Example: Creating a role and assigning it to a user group

CREATE ROLE analyst_role;
GRANT ROLE analyst_role TO GROUP analysts;

Continuing with the example, we can define a new attribute-based access control policy over the cleanup view created in the previous section to grant access to this new dataset, with tokenization and masking functions applied on the sensitive data. Note that within Okera's Policy Engine, access is additive and no one has access to data unless explicitly granted access.

Example: Creating an access policy giving read-only access to our newly created role on the cleanup view of the transactions dataset, with masking and tokenization applied to columns with certain sensitive data tags on them.
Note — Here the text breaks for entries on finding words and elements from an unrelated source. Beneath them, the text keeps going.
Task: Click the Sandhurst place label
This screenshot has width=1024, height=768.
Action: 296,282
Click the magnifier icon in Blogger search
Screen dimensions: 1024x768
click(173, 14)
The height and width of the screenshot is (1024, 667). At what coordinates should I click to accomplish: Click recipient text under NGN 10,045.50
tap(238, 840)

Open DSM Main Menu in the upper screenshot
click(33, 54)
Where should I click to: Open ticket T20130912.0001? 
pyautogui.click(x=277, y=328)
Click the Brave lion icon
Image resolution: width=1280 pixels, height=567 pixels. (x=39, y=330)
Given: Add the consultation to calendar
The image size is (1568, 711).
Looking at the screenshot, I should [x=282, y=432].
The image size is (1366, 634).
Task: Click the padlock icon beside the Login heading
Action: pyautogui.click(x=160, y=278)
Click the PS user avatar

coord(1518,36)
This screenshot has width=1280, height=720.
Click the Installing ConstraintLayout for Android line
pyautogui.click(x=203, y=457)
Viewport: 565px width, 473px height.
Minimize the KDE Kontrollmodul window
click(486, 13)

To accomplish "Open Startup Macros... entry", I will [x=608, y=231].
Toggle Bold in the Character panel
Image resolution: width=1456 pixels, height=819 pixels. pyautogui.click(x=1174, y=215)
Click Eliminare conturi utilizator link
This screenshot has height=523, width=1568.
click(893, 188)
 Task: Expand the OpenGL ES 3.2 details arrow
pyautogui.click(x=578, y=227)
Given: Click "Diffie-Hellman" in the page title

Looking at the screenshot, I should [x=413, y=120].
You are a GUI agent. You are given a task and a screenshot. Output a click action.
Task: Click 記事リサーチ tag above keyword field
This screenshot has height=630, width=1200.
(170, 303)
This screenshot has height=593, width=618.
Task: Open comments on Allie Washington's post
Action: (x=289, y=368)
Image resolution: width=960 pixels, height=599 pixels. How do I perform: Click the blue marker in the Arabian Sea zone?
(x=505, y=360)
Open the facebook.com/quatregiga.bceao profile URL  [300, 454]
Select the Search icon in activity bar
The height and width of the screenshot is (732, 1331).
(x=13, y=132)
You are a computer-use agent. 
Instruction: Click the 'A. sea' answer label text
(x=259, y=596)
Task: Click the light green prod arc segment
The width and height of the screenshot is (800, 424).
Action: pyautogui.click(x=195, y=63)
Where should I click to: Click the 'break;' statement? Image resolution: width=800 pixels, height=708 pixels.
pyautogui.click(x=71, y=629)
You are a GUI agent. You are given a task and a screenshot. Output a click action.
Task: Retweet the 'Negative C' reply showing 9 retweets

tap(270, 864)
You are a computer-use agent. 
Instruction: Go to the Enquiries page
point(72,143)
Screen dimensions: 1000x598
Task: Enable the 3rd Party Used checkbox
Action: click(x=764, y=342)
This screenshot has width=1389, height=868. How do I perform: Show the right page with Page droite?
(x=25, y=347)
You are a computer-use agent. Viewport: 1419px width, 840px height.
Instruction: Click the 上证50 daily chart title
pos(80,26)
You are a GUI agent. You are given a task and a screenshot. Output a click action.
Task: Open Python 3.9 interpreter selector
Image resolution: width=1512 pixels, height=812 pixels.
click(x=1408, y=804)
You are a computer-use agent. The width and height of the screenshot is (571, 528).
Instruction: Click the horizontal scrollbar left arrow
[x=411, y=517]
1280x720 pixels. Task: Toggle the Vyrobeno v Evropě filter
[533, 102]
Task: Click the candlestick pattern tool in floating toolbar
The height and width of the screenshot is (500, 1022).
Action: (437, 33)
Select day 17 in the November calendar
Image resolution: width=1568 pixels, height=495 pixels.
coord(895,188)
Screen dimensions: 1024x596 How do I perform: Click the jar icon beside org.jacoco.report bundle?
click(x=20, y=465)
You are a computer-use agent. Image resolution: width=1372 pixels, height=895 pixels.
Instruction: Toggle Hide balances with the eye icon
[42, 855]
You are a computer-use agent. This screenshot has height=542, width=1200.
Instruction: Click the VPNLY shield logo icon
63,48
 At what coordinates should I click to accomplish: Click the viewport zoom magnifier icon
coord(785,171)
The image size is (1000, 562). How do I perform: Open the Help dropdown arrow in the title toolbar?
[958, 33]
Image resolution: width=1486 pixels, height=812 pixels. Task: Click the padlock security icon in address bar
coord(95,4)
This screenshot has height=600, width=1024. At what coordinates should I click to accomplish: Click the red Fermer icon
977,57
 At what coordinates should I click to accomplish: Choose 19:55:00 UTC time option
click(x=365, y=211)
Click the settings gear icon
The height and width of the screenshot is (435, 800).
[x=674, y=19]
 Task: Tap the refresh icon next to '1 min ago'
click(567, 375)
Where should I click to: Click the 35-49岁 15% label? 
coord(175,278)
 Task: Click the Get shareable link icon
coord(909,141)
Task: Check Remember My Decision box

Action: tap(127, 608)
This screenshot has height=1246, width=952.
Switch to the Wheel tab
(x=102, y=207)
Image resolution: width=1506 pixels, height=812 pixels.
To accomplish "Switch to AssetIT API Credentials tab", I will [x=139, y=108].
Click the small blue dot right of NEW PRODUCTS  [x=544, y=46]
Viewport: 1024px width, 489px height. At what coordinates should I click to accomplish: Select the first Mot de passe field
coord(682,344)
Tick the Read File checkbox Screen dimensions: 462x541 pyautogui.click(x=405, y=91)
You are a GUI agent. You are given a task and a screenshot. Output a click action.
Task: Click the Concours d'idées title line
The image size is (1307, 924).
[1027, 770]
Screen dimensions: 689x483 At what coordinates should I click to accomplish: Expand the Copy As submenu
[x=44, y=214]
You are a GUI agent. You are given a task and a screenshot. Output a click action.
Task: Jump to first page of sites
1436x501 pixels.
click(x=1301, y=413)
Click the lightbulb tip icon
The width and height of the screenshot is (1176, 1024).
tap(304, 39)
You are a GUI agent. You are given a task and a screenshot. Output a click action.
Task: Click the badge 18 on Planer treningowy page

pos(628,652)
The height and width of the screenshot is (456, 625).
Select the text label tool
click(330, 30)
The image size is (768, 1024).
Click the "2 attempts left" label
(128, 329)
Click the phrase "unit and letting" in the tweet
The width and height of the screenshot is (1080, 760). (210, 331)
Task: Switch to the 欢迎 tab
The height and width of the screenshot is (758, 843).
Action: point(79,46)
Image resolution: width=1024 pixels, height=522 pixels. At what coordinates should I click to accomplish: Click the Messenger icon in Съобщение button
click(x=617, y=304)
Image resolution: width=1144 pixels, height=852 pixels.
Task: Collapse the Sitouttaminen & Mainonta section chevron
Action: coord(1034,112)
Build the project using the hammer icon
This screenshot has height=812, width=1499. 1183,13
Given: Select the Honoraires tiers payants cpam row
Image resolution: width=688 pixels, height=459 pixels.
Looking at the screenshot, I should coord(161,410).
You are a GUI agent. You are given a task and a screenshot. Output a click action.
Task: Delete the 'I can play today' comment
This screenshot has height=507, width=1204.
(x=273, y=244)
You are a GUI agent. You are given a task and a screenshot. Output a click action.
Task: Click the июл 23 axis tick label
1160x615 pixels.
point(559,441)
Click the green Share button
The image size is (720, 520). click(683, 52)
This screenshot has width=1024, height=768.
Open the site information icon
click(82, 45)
Note the example below assumes that the pii.userid pii.ip_address and pii.credit_card tags have been assigned on the relevant sensitive columns. For more information please read ABAC.

GRANT SELECT on table sales.transactions_clean
TRANSFORM IN (pii.userid, pii.ip_address) WITH tokenize()
TRANSFORM pii.credit_card WITH mask_ccn()
TO ROLE analyst_role;

Note: The examples show Hive QL syntax. Hive does not distinguish between Okera views or tables, which is why the GRANT statement is on a table instead.

The above example provides an overview of schema design best practices. While your organization's needs may vary, these steps give the best framework to create and manage data through the Okera Platform.